DBMAIL_DATABASE=dbmail
DBMAIL_PREFIX=dbmail
echo Converting dbmail from MySQL to PostgreSQL

## Pre conversion to PostgreSQL
echo Preparing MySQL structure
mysql ${DBMAIL_DATABASE} --exec "ALTER TABLE ${DBMAIL_PREFIX}_mailboxes
MODIFY seen_flag smallint NOT NULL default 0,
MODIFY answered_flag smallint NOT NULL default 0,
MODIFY deleted_flag smallint NOT NULL default 0,
MODIFY flagged_flag smallint NOT NULL default 0,
MODIFY recent_flag smallint NOT NULL default 0,
MODIFY draft_flag smallint NOT NULL default 0,
MODIFY no_inferiors smallint NOT NULL default 0,
MODIFY no_select smallint NOT NULL default 0,
MODIFY permission smallint NULL default 2;"
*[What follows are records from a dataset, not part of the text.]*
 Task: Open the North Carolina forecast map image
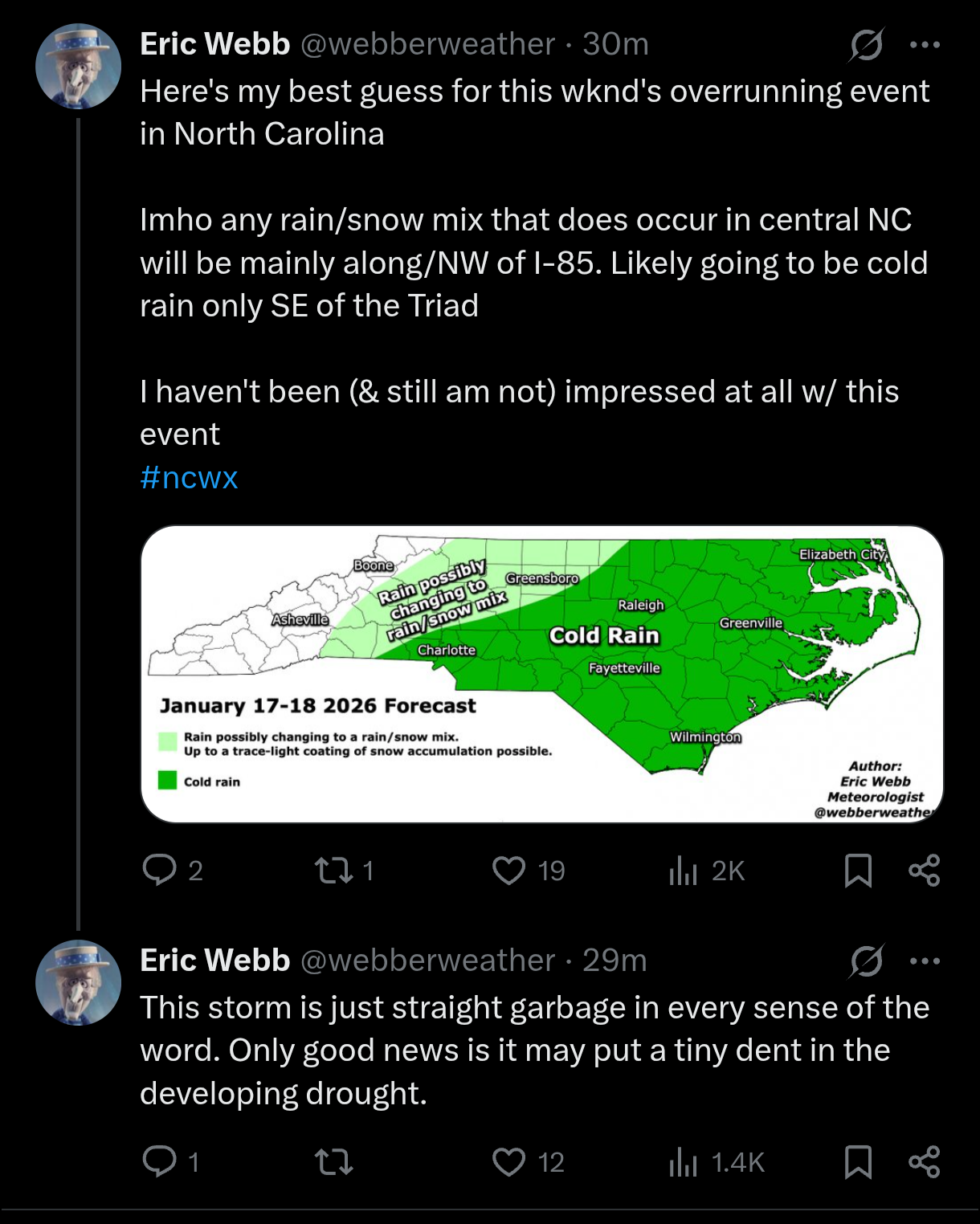point(541,674)
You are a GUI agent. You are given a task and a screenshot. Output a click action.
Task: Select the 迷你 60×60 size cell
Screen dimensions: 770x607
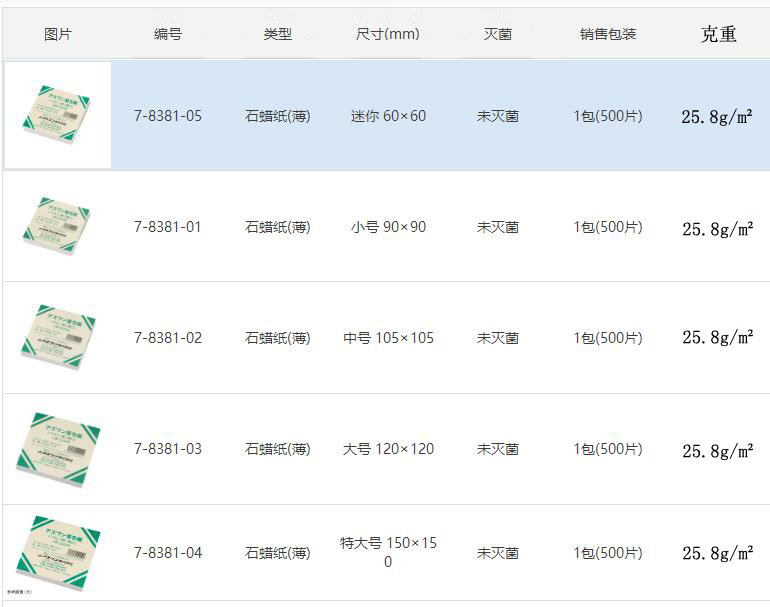(388, 116)
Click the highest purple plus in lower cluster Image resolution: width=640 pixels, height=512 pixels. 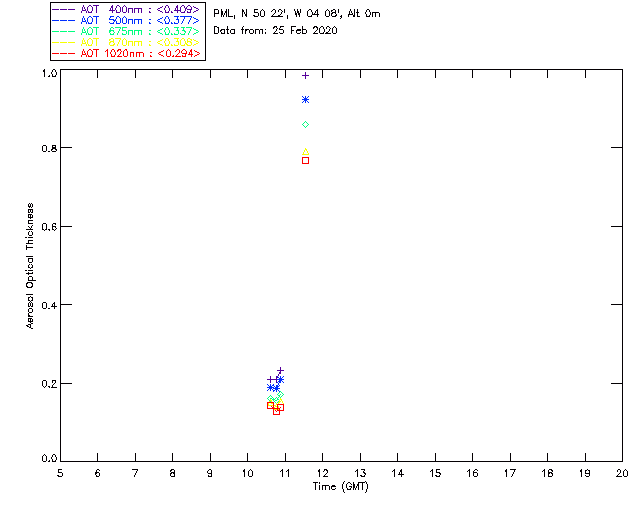280,371
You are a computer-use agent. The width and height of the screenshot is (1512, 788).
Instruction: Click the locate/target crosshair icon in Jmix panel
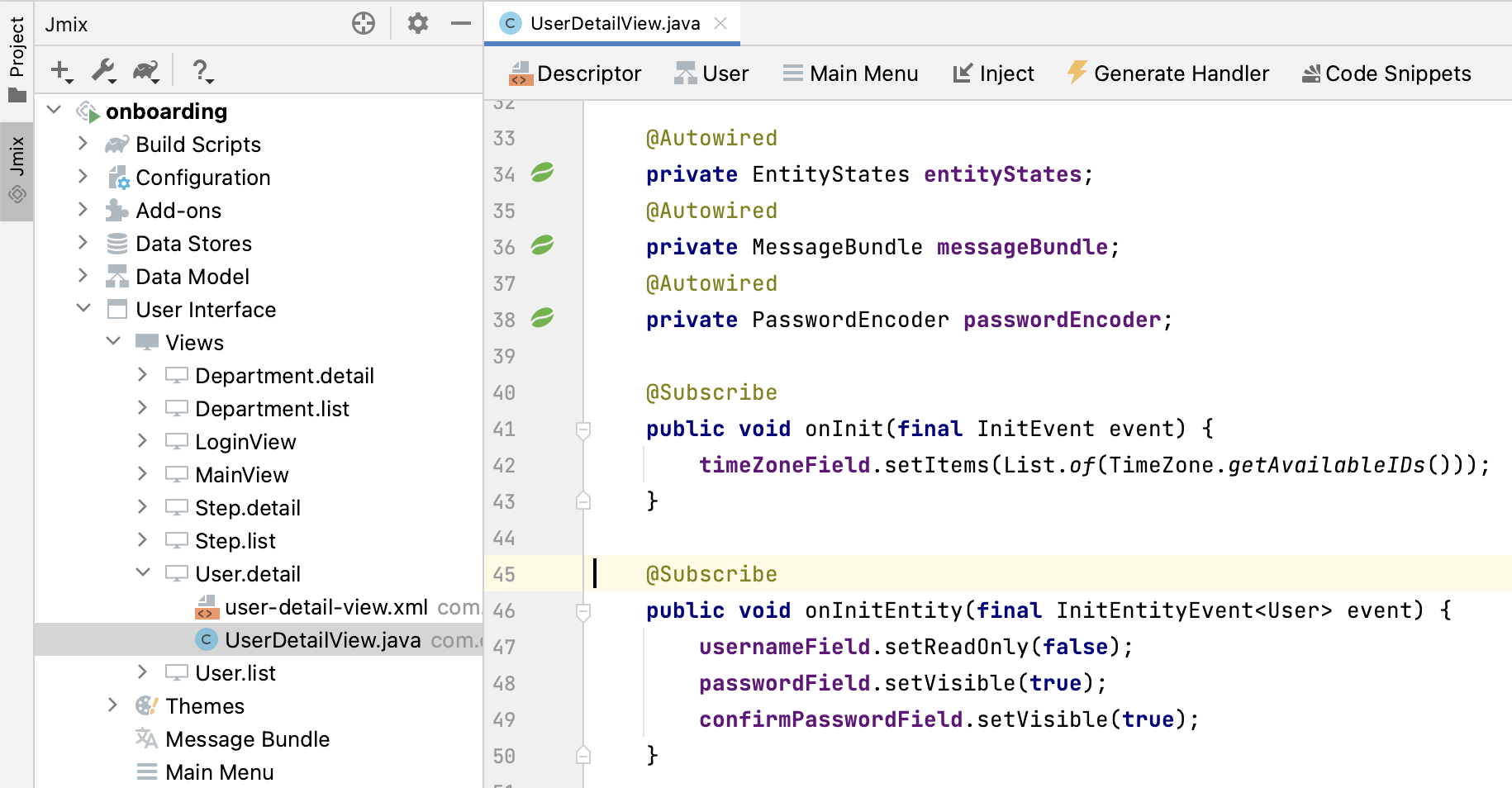point(363,24)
mysql ${DBMAIL_DATABASE} --exec "ALTER TABLE ${DBMAIL_PREFIX}_messages
MODIFY seen_flag smallint NOT NULL default 0,
MODIFY answered_flag smallint NOT NULL default 0,
MODIFY deleted_flag smallint NOT NULL default 0,
MODIFY flagged_flag smallint NOT NULL default 0,
MODIFY recent_flag smallint NOT NULL default 0,
MODIFY draft_flag smallint NOT NULL default 0;"

mysql ${DBMAIL_DATABASE} --exec "ALTER TABLE ${DBMAIL_PREFIX}_partlists
MODIFY is_header smallint NOT NULL default 0;"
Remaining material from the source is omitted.